丁海涛,唐学章
(中日友好医院 中医按摩科,北京100029)
神经根型颈椎病(cervical spondylosis radiculopathy,CSR)是指颈椎间盘退行性变化及其继发性病理改变所导致神经根受累(压迫、牵拉、炎性刺激)引起相应神经分布区疼痛、麻木及其功能障碍的一类颈椎病。CSR在颈椎病发病中占50%~60%,并有逐渐年轻化趋势[1]。笔者在近些年的临床工作中,应用侧卧按压微调法治疗CSR,并取得了满意的临床疗效,现介绍如下。
病例均来自中日友好医院中医按摩科2011年1月~2012年11月门诊患者。从中选取CSR患者146例,随机分为传统推拿组和侧卧按压微调组,其中传统推拿组72例,男30例、女42例;平均年龄53.6岁。侧卧按压微调组74例,其中男31例、女43例;平均年龄为52.9岁。病程最短15d,最长12年。2组在性别、年龄、病程等方面经统计学处理无显著性差异(P>0.05),具有可比性。
诊断标准参见《中医病证诊断疗效标准》:(1)年龄>35岁;(2)颈项肩臂疼痛,伴上肢放射痛、麻木,颈部活动时症状加重;(3)体征为颈椎旁压痛,并向上肢放射,患肢可有感觉障碍,肌力下降;椎间孔挤压试验或臂丛神经牵拉试验阳性;(4)影像学检查有与本病相应的异常改变。
(1)符合诊断标准;(2)年龄35~78岁;(3)经患者知情同意,并愿意接受本治疗者。

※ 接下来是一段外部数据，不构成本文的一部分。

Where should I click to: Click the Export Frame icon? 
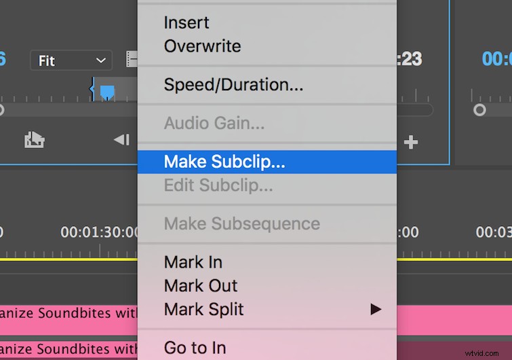tap(35, 140)
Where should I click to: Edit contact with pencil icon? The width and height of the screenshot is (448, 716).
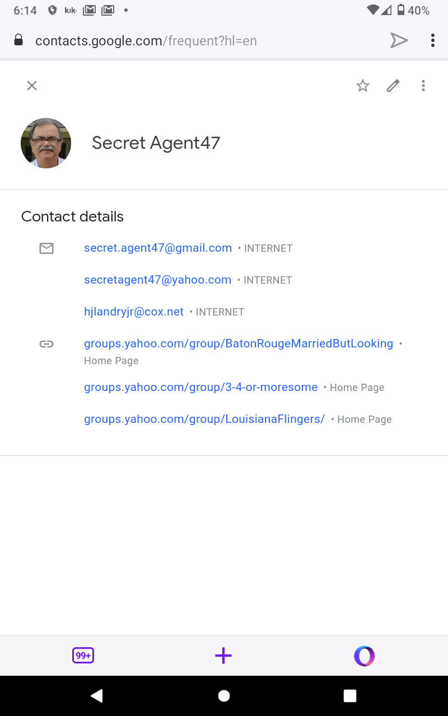(393, 86)
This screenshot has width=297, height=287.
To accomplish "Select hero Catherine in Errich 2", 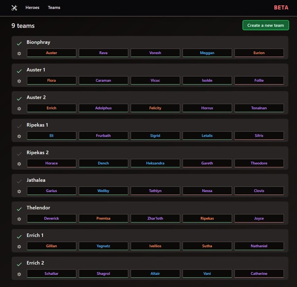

(1)合并其他类型颈椎病及CSR患者双侧上肢出现放射痛、麻木者;(2)孕妇;(3)合并严重心脑血管病、肿瘤、精神异常、骨折、结核等疾病;(4)颈椎外病变,如腕管综合征、胸廓出口综合征等。
应用SPSS13.0软件进行统计学处理,组间疗效比较采用χ2检验,均值比较采用t检验。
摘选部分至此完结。